Minister Manamela also cautioned against the unchecked commercialisation of educational AI.

“Knowledge is a public good. Education is a human right,” he said. “When AI systems in education are designed primarily to extract profit, the interests of learners and the public interest are subordinated to the interests of shareholders.”

South Africa, he affirmed, intends to play an active role in shaping international AI standards through UNESCO processes and multilateral forums, arguing that Africa must be a producer of norms rather than merely a consumer of technologies developed elsewhere.

Drawing parallels with previous technological revolutions, from the printing press to the internet, the Minister concluded that the impact of AI will ultimately be determined not by the technology itself, but by political choices about control, accountability and the distribution of benefits.

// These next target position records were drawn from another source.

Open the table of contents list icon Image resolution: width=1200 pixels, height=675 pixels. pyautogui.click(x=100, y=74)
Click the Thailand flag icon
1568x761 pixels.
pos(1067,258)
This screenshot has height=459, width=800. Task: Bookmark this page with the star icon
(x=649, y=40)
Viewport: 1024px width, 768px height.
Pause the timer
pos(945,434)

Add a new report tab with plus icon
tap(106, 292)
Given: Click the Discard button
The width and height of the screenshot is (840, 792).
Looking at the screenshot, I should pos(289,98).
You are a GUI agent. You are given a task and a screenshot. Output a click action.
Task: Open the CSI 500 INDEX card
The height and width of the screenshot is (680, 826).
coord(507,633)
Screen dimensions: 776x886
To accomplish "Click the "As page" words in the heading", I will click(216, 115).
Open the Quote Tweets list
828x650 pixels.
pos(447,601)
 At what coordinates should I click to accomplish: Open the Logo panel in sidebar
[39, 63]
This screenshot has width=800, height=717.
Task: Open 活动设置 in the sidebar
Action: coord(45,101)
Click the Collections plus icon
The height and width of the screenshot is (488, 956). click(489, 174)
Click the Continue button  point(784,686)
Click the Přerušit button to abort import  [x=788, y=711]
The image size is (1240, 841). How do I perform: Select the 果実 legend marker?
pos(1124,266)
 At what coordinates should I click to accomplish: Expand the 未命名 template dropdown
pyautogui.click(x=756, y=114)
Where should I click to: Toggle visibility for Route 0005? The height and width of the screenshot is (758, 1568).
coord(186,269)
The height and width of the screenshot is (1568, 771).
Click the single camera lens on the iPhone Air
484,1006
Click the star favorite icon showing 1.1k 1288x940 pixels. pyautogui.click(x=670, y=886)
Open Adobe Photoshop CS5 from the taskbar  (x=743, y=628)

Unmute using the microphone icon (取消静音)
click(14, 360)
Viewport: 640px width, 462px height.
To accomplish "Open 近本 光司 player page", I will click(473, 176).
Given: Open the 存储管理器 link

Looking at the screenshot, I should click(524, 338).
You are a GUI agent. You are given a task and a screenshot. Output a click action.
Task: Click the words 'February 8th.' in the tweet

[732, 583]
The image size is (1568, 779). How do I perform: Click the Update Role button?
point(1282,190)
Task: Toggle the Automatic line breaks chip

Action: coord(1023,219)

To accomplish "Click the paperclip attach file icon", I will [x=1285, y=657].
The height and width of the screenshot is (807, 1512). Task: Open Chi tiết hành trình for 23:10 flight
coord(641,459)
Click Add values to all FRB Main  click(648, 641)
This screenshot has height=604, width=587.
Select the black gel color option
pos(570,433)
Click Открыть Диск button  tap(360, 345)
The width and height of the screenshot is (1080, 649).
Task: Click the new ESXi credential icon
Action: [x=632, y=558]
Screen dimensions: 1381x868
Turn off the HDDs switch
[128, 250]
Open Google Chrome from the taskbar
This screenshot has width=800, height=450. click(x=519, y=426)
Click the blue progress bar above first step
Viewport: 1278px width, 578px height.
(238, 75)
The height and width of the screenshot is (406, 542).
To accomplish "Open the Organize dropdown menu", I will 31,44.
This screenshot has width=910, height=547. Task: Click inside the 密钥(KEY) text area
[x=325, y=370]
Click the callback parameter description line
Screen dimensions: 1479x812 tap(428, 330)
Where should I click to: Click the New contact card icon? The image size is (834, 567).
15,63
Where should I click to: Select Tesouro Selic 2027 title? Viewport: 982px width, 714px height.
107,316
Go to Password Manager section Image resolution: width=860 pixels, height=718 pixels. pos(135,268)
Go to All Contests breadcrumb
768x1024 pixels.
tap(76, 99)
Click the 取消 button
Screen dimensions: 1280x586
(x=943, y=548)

“The question before us is whether we possess the imagination and collective will to ensure that this extraordinary technology serves the many rather than the few,” he said.

Returning to the image of the rural student, he reminded delegates that decisions made in international forums will shape whether AI becomes part of her liberation or “simply another mechanism of her exclusion.”

“She has asked us a question,” he said. “Let us make sure that, when she asks it again in ten years’ time, we can answer it honestly.”

The World Digital Education Conference brings together education leaders, policymakers and technology experts from across the globe to explore the role of digital and intelligent innovation in shaping the future of learning.